● **TASK REQUIREMENTS**: Below is a block of data; give all of it again word for word.

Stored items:

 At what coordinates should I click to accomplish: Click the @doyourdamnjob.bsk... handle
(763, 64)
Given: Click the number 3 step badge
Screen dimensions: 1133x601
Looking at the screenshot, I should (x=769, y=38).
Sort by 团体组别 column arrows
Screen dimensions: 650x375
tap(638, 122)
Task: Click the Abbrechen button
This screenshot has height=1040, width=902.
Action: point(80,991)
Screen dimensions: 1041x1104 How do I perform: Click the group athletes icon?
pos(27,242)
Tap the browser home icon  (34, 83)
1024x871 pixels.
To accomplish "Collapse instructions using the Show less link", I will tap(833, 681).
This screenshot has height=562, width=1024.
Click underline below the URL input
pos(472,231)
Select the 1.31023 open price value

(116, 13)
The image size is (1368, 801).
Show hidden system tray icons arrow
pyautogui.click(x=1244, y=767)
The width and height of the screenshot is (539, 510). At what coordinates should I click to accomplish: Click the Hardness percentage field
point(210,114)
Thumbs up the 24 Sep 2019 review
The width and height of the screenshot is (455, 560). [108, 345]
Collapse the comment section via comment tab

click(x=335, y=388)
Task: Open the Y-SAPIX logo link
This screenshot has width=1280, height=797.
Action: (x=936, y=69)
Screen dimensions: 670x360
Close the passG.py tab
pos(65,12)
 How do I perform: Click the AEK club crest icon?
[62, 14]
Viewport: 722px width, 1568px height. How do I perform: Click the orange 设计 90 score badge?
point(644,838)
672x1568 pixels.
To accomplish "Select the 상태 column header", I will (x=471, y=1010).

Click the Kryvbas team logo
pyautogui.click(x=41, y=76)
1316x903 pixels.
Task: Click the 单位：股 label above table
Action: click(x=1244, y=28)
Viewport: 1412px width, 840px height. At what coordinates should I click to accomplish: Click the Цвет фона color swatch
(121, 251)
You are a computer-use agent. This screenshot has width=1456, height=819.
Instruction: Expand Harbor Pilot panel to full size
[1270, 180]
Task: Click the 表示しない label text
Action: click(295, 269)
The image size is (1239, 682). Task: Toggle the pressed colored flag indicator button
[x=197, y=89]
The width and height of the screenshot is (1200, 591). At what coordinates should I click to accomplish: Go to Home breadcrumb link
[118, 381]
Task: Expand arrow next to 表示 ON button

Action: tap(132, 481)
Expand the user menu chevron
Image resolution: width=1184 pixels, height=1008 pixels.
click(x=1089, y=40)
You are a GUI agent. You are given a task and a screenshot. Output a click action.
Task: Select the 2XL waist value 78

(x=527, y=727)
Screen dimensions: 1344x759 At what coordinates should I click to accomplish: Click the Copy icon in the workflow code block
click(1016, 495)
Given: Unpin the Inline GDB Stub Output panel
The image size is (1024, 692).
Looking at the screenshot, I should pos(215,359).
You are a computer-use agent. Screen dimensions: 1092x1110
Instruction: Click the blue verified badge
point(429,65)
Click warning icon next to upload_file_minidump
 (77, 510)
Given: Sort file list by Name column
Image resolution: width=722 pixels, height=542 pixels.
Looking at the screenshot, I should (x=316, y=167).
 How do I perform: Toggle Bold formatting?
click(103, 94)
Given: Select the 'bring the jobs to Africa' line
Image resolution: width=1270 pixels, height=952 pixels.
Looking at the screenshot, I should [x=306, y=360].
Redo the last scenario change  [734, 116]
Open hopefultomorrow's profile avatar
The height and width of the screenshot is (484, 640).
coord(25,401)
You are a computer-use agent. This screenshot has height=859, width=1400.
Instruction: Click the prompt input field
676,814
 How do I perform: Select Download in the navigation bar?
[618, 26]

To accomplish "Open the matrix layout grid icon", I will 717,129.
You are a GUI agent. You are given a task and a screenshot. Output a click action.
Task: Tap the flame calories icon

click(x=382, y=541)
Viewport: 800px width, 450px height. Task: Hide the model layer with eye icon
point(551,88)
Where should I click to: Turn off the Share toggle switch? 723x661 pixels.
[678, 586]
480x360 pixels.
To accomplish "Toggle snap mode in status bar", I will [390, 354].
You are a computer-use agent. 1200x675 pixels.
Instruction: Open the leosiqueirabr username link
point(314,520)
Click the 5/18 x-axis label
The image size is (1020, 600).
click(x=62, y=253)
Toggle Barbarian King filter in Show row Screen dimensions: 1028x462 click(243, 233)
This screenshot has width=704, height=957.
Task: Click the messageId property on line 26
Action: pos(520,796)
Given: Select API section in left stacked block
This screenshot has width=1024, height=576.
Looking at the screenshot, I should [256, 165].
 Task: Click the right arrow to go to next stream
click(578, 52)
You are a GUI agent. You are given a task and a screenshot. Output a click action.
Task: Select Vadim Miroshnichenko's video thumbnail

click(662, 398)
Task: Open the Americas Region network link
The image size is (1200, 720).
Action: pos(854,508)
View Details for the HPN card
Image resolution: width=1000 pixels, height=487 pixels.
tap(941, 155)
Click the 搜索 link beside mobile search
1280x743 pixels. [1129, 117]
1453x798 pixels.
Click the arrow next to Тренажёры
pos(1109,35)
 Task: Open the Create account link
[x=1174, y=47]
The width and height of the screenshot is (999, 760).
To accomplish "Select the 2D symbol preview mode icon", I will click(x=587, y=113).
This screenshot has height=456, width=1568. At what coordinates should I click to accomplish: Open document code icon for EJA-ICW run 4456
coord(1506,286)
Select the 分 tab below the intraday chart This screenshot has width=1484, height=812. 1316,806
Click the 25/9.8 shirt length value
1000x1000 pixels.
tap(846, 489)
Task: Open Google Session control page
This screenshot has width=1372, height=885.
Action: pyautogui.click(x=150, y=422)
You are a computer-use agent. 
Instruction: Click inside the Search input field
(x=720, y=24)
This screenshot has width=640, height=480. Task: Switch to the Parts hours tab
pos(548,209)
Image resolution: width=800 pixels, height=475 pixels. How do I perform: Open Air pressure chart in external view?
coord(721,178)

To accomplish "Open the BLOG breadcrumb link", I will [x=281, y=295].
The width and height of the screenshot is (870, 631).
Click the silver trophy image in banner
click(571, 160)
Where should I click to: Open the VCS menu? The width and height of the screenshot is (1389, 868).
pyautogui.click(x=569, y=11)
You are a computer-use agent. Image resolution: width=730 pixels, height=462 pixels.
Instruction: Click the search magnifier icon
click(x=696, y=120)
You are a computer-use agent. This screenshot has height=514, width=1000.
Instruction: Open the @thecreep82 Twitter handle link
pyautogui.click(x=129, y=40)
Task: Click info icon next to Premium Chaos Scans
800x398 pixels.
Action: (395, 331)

● **RESULT BELOW**:
 At what coordinates should I click to accomplish: Click the @doyourdamnjob.bsk... handle
(763, 64)
Given: Click the number 3 step badge
Screen dimensions: 1133x601
Looking at the screenshot, I should (x=769, y=38).
Sort by 团体组别 column arrows
Screen dimensions: 650x375
tap(638, 122)
Task: Click the Abbrechen button
This screenshot has height=1040, width=902.
Action: point(80,991)
Screen dimensions: 1041x1104 How do I perform: Click the group athletes icon?
pos(27,242)
Tap the browser home icon  (34, 83)
1024x871 pixels.
To accomplish "Collapse instructions using the Show less link", I will tap(833, 681).
This screenshot has height=562, width=1024.
Click underline below the URL input
pos(472,231)
Select the 1.31023 open price value

(116, 13)
The image size is (1368, 801).
Show hidden system tray icons arrow
pyautogui.click(x=1244, y=767)
The width and height of the screenshot is (539, 510). At what coordinates should I click to accomplish: Click the Hardness percentage field
point(210,114)
Thumbs up the 24 Sep 2019 review
The width and height of the screenshot is (455, 560). [108, 345]
Collapse the comment section via comment tab

click(x=335, y=388)
Task: Open the Y-SAPIX logo link
This screenshot has width=1280, height=797.
Action: (x=936, y=69)
Screen dimensions: 670x360
Close the passG.py tab
pos(65,12)
 How do I perform: Click the AEK club crest icon?
[62, 14]
Viewport: 722px width, 1568px height. How do I perform: Click the orange 设计 90 score badge?
point(644,838)
672x1568 pixels.
To accomplish "Select the 상태 column header", I will (x=471, y=1010).

Click the Kryvbas team logo
pyautogui.click(x=41, y=76)
1316x903 pixels.
Task: Click the 单位：股 label above table
Action: click(x=1244, y=28)
Viewport: 1412px width, 840px height. At what coordinates should I click to accomplish: Click the Цвет фона color swatch
(121, 251)
You are a computer-use agent. This screenshot has width=1456, height=819.
Instruction: Expand Harbor Pilot panel to full size
[1270, 180]
Task: Click the 表示しない label text
Action: click(295, 269)
The image size is (1239, 682). Task: Toggle the pressed colored flag indicator button
[x=197, y=89]
The width and height of the screenshot is (1200, 591). At what coordinates should I click to accomplish: Go to Home breadcrumb link
[118, 381]
Task: Expand arrow next to 表示 ON button

Action: tap(132, 481)
Expand the user menu chevron
Image resolution: width=1184 pixels, height=1008 pixels.
click(x=1089, y=40)
You are a GUI agent. You are given a task and a screenshot. Output a click action.
Task: Select the 2XL waist value 78

(x=527, y=727)
Screen dimensions: 1344x759 At what coordinates should I click to accomplish: Click the Copy icon in the workflow code block
click(1016, 495)
Given: Unpin the Inline GDB Stub Output panel
The image size is (1024, 692).
Looking at the screenshot, I should pos(215,359).
You are a computer-use agent. Screen dimensions: 1092x1110
Instruction: Click the blue verified badge
point(429,65)
Click warning icon next to upload_file_minidump
 (77, 510)
Given: Sort file list by Name column
Image resolution: width=722 pixels, height=542 pixels.
Looking at the screenshot, I should (x=316, y=167).
 How do I perform: Toggle Bold formatting?
click(103, 94)
Given: Select the 'bring the jobs to Africa' line
Image resolution: width=1270 pixels, height=952 pixels.
Looking at the screenshot, I should [x=306, y=360].
Redo the last scenario change  [734, 116]
Open hopefultomorrow's profile avatar
The height and width of the screenshot is (484, 640).
coord(25,401)
You are a computer-use agent. This screenshot has height=859, width=1400.
Instruction: Click the prompt input field
676,814
 How do I perform: Select Download in the navigation bar?
[618, 26]

To accomplish "Open the matrix layout grid icon", I will 717,129.
You are a GUI agent. You are given a task and a screenshot. Output a click action.
Task: Tap the flame calories icon

click(x=382, y=541)
Viewport: 800px width, 450px height. Task: Hide the model layer with eye icon
point(551,88)
Where should I click to: Turn off the Share toggle switch? 723x661 pixels.
[678, 586]
480x360 pixels.
To accomplish "Toggle snap mode in status bar", I will [390, 354].
You are a computer-use agent. 1200x675 pixels.
Instruction: Open the leosiqueirabr username link
point(314,520)
Click the 5/18 x-axis label
The image size is (1020, 600).
click(x=62, y=253)
Toggle Barbarian King filter in Show row Screen dimensions: 1028x462 click(243, 233)
This screenshot has width=704, height=957.
Task: Click the messageId property on line 26
Action: pos(520,796)
Given: Select API section in left stacked block
This screenshot has width=1024, height=576.
Looking at the screenshot, I should [256, 165].
 Task: Click the right arrow to go to next stream
click(578, 52)
You are a GUI agent. You are given a task and a screenshot. Output a click action.
Task: Select Vadim Miroshnichenko's video thumbnail

click(662, 398)
Task: Open the Americas Region network link
The image size is (1200, 720).
Action: pos(854,508)
View Details for the HPN card
Image resolution: width=1000 pixels, height=487 pixels.
tap(941, 155)
Click the 搜索 link beside mobile search
1280x743 pixels. [1129, 117]
1453x798 pixels.
Click the arrow next to Тренажёры
pos(1109,35)
 Task: Open the Create account link
[x=1174, y=47]
The width and height of the screenshot is (999, 760).
To accomplish "Select the 2D symbol preview mode icon", I will click(x=587, y=113).
This screenshot has height=456, width=1568. At what coordinates should I click to accomplish: Open document code icon for EJA-ICW run 4456
coord(1506,286)
Select the 分 tab below the intraday chart This screenshot has width=1484, height=812. 1316,806
Click the 25/9.8 shirt length value
1000x1000 pixels.
tap(846, 489)
Task: Open Google Session control page
This screenshot has width=1372, height=885.
Action: pyautogui.click(x=150, y=422)
You are a computer-use agent. 
Instruction: Click inside the Search input field
(x=720, y=24)
This screenshot has width=640, height=480. Task: Switch to the Parts hours tab
pos(548,209)
Image resolution: width=800 pixels, height=475 pixels. How do I perform: Open Air pressure chart in external view?
coord(721,178)

To accomplish "Open the BLOG breadcrumb link", I will [x=281, y=295].
The width and height of the screenshot is (870, 631).
Click the silver trophy image in banner
click(571, 160)
Where should I click to: Open the VCS menu? The width and height of the screenshot is (1389, 868).
pyautogui.click(x=569, y=11)
You are a computer-use agent. Image resolution: width=730 pixels, height=462 pixels.
Instruction: Click the search magnifier icon
click(x=696, y=120)
You are a computer-use agent. This screenshot has height=514, width=1000.
Instruction: Open the @thecreep82 Twitter handle link
pyautogui.click(x=129, y=40)
Task: Click info icon next to Premium Chaos Scans
800x398 pixels.
Action: (395, 331)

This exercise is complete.